[[ Input for this task open ]]
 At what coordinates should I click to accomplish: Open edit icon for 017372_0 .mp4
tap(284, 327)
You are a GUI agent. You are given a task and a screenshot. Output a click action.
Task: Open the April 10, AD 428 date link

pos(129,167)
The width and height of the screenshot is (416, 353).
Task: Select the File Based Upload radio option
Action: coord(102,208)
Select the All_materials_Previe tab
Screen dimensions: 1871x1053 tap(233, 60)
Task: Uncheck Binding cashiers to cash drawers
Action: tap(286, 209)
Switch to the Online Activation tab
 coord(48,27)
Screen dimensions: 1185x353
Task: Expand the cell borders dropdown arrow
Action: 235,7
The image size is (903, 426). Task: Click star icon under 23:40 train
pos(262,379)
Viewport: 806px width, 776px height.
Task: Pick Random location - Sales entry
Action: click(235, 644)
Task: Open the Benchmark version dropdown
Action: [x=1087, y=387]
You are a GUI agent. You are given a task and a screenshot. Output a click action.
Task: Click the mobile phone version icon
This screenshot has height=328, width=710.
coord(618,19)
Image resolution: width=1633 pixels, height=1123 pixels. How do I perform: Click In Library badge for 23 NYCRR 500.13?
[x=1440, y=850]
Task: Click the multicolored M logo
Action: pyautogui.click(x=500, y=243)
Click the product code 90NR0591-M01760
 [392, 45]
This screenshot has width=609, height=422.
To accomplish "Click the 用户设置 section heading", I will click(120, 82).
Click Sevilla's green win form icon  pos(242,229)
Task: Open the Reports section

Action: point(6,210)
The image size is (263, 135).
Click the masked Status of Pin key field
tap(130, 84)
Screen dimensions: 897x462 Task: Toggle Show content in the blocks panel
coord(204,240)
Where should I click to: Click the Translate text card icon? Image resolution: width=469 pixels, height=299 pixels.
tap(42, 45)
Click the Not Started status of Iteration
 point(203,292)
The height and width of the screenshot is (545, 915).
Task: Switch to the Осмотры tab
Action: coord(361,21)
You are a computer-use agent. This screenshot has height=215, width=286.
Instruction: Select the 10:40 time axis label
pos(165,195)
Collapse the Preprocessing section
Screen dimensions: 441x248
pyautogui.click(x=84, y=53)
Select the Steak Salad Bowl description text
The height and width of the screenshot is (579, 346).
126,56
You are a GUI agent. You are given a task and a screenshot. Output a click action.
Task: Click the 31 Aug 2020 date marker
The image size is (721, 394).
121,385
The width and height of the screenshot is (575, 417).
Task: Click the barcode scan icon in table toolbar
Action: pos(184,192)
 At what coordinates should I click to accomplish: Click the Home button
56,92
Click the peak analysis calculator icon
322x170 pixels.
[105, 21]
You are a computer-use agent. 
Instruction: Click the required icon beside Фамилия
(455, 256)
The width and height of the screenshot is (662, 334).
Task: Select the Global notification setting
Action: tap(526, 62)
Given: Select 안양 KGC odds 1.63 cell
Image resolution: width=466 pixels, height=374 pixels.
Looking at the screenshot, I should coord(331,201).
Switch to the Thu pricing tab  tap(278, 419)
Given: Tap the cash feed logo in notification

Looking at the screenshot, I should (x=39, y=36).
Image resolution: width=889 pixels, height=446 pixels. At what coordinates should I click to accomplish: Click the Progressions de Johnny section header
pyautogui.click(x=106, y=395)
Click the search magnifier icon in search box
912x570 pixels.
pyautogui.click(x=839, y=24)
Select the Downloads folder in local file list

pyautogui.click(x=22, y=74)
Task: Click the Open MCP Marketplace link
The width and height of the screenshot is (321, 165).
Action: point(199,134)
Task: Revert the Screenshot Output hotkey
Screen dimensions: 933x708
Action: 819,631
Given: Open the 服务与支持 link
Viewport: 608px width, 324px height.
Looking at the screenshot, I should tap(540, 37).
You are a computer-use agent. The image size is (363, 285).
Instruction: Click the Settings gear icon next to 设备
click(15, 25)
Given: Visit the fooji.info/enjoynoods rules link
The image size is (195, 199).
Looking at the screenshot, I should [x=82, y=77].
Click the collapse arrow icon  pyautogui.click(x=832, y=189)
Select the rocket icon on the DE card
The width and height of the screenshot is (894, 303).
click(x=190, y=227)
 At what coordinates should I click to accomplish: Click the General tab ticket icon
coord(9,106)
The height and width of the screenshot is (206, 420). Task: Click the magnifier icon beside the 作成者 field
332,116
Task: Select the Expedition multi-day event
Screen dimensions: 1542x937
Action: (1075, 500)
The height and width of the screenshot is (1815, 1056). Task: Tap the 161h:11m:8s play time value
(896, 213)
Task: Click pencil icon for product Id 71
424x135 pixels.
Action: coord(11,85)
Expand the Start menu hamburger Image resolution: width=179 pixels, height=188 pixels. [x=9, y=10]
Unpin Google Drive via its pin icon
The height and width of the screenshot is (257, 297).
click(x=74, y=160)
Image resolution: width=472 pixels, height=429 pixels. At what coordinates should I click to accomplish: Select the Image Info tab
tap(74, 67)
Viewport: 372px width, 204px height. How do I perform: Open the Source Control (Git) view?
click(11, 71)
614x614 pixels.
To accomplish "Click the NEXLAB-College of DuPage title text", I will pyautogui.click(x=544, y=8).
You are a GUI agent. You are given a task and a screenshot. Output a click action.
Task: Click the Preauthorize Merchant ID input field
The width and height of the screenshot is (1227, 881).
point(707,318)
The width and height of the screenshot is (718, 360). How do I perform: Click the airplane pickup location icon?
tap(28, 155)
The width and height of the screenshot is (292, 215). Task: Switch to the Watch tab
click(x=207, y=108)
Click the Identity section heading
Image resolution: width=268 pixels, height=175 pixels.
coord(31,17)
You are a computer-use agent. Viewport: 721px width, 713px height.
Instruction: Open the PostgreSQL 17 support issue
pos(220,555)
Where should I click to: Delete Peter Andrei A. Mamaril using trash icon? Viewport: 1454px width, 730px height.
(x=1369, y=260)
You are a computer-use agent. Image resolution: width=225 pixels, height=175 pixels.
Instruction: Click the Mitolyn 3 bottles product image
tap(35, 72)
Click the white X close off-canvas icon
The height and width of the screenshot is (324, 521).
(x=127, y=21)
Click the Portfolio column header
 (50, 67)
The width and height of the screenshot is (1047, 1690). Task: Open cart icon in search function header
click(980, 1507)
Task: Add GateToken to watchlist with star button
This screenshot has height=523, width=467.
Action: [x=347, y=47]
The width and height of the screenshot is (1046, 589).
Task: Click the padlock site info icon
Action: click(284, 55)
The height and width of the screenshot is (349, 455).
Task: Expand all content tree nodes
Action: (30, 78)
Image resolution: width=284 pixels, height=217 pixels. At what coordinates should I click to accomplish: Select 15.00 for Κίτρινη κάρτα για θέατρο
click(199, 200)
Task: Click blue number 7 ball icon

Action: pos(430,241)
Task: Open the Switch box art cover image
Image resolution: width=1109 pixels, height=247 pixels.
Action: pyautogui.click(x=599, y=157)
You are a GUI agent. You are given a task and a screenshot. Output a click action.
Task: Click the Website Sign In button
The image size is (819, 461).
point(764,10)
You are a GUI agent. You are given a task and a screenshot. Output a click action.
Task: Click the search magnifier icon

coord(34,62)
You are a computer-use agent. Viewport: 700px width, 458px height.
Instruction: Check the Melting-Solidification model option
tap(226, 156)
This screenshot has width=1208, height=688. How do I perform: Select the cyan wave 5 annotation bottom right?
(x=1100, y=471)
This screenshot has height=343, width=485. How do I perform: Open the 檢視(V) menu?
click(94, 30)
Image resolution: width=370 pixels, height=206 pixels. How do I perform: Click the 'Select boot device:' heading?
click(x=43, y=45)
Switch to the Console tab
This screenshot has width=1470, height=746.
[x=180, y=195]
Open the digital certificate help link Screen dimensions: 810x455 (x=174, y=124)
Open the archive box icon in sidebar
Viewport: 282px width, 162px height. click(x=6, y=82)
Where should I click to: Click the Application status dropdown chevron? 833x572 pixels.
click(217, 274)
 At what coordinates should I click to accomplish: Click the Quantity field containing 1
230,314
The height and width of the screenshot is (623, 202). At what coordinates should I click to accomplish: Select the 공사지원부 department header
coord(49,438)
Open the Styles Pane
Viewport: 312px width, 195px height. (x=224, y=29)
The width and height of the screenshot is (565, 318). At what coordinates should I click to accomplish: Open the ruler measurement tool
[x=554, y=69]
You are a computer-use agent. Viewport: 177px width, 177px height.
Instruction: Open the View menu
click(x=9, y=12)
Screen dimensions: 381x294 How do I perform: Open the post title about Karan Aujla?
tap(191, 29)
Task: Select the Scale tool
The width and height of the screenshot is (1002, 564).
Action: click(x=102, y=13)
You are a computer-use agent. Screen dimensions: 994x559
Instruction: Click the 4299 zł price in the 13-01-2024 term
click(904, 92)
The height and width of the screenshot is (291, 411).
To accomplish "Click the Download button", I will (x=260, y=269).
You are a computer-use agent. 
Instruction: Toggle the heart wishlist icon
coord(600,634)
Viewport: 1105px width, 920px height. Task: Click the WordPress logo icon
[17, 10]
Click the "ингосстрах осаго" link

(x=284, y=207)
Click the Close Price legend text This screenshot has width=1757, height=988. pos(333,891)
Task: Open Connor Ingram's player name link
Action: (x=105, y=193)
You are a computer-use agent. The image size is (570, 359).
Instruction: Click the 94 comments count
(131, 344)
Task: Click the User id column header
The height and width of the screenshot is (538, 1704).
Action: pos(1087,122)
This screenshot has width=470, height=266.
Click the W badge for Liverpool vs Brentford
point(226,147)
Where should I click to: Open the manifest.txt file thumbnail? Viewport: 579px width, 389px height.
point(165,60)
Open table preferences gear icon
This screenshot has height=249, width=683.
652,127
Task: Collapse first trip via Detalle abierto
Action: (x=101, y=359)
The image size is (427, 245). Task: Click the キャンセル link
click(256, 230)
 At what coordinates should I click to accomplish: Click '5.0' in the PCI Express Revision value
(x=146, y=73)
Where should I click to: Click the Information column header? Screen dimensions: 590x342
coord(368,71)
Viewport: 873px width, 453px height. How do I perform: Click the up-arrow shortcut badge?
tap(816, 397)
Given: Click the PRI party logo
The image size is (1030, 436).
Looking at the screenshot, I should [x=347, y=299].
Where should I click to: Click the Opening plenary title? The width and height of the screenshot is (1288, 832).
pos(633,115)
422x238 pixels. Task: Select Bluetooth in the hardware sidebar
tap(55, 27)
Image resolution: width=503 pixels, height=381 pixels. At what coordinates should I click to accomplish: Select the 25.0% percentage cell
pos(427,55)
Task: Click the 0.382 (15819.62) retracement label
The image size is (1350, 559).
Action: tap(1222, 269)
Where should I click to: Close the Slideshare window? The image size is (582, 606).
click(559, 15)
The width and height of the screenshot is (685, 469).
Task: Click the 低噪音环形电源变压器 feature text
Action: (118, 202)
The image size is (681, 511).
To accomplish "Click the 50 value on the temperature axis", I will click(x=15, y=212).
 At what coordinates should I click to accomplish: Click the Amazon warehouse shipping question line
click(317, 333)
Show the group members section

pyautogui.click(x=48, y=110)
[[ Input for this task closed ]]
* **Directions**
What lines in the entries above hold "will"? Copy every one.

* **Worked solution**
To accomplish "Click the 用户设置 section heading", I will click(120, 82).
To accomplish "Click the NEXLAB-College of DuPage title text", I will pyautogui.click(x=544, y=8).
To accomplish "Click the Download button", I will (x=260, y=269).
To accomplish "Click the 50 value on the temperature axis", I will click(x=15, y=212).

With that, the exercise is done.